# SELECTED PASSAGE:
########

Just weeks after making 300,000 brollies available to the public via a rental scheme, Sharing E Umbrella announced that most of them had gone missing, news website Thepaper.cn reported on Thursday.
The company was launched back in April, and is operating in 11 Chinese cities. Customers borrow umbrellas after paying a deposit of about $3, and a fee of 10 cents for every 30 minutes. Undeterred by the fact that each missing umbrella represents a loss of $9, the company's founder says he hopes to proceed on a larger scale by making 30 million of them available across the country by the end of the year. Here's why he's convinced he's on to a winner:
After seeing the launch of bike-sharing schemes across the country, the Shenzhen-based businessman said he "thought that everything on the street can now be shared".

########

# GIVEN DATA:
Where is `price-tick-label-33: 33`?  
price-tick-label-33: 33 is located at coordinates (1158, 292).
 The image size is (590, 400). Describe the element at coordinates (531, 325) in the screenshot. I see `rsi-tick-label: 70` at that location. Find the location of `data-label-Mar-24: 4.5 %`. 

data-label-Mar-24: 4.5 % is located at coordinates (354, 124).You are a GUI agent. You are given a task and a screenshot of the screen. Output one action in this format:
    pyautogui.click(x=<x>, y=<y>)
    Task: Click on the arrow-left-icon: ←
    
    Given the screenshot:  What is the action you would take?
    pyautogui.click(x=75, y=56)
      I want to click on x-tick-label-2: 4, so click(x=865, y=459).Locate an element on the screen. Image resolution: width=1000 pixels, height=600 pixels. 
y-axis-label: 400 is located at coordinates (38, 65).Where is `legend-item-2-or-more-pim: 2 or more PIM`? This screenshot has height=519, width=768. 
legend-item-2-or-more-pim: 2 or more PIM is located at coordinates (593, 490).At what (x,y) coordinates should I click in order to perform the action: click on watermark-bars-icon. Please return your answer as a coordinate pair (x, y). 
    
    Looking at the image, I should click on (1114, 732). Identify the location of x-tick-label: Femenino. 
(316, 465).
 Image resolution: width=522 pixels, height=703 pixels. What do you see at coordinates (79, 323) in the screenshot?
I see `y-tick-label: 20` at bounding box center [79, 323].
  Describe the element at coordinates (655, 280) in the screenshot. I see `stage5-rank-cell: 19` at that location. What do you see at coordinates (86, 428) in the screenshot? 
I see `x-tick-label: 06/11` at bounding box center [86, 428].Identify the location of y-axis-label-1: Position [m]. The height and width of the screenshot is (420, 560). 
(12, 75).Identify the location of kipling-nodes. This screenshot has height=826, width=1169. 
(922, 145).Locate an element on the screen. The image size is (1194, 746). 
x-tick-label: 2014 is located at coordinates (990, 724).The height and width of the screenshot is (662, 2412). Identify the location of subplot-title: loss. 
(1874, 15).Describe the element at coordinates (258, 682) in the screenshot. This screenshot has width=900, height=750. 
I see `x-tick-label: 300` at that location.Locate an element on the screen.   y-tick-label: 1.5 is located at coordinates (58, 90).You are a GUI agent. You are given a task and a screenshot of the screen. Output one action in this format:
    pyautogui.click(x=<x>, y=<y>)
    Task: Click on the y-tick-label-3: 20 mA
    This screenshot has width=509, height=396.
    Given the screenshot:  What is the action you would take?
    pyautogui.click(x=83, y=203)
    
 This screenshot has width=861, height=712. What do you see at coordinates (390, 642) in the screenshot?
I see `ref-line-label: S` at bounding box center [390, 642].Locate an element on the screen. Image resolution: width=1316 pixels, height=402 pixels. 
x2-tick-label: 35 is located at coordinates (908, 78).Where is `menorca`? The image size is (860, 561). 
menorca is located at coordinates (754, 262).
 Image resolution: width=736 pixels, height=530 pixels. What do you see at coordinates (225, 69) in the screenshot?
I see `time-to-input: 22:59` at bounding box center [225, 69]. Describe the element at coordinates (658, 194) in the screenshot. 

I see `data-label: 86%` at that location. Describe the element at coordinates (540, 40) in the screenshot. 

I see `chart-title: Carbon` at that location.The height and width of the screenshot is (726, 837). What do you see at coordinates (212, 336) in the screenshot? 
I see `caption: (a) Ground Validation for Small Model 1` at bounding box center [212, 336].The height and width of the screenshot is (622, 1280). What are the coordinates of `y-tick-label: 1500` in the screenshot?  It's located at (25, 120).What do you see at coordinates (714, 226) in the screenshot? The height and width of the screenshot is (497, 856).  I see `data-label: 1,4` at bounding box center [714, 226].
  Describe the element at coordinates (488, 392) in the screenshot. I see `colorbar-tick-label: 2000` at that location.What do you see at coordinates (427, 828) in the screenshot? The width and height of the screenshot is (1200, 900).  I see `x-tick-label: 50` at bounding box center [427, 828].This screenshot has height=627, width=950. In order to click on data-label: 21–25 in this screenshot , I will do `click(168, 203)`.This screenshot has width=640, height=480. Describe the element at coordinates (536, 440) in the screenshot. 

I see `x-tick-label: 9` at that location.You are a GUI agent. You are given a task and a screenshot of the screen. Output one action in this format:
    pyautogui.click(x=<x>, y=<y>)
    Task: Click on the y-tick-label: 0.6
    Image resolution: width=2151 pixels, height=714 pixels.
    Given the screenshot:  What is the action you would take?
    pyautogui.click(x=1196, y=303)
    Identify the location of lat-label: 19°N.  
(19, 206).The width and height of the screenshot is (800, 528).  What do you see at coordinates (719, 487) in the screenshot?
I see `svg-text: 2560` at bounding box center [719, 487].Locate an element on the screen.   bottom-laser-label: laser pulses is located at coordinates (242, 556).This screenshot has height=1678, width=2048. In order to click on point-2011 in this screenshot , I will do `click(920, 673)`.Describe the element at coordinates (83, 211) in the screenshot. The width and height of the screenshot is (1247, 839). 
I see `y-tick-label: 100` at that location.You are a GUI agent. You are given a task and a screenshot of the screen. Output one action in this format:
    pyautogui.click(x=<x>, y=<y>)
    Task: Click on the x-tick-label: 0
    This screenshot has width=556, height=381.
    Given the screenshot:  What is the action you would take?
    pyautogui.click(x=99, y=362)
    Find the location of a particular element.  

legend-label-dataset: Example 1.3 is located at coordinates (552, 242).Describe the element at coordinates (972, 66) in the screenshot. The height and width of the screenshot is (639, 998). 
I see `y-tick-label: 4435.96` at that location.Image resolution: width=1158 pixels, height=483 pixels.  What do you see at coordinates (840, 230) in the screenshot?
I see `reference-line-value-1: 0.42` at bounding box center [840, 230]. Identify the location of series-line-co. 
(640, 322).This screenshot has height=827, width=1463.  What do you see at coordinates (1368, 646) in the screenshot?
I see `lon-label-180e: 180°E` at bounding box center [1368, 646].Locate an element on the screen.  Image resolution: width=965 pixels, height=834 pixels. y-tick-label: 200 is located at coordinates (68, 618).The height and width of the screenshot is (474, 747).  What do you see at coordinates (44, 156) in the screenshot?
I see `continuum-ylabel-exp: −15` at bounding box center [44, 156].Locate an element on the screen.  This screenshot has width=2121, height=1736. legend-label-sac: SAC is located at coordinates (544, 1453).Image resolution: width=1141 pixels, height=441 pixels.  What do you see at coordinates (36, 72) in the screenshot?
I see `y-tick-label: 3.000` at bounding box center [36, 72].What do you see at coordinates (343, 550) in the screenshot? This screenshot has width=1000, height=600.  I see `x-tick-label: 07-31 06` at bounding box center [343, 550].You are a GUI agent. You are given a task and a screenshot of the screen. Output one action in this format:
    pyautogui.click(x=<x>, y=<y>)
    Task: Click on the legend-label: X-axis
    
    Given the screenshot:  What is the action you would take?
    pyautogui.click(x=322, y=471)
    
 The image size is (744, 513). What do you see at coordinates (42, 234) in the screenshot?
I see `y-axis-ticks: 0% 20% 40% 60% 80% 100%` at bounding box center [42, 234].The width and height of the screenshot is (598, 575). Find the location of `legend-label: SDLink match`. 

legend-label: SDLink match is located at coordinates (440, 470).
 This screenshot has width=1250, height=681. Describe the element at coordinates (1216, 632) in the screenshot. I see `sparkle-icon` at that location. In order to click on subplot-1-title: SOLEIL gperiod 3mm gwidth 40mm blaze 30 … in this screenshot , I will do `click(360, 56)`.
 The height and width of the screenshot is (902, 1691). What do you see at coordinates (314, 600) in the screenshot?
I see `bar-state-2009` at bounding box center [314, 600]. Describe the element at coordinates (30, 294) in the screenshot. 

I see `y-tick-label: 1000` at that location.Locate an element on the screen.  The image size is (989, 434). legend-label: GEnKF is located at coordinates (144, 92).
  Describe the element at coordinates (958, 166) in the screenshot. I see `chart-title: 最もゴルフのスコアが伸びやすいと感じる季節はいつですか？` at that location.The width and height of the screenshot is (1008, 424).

########

# THINGS TO DO:
[A] What sums of money does the umbrella-sharing article mention?
[B] Could you carry on the umbrella-sharing article from its final sentence?
The listing comes from a different source than the text.

# EXPECTED RESPONSES:
[A]
- A deposit of about $3
- A fee of 10 cents for every 30 minutes
- A loss of $9 for each missing umbrella

[B]
Perhaps he should have waited a little before modelling his business on bike sharing. Caixin reported last month that Wukong, one of the smaller players in this crowded market, has just closed down -- after most of its bikes went missing:
Wukong operated its 1,200 bikes in the southwestern city of Chongqing. But most of the bikes were lost because the firm didn't embed GPS devices in the vehicles. By the time the company decided the devices were necessary, it had run out of money and failed to raise more
Wukong isn't the only rental company that lost track of most of its bikes, as Shanghaiist.com notes:
Wu Shenghua founded Beijing-based 3Vbike in February, using 600,000 RMB ($89,000) of his own money to purchase the first 1,000 bikes. But only four months later, he told the Legal Evening News that there were only dozens left.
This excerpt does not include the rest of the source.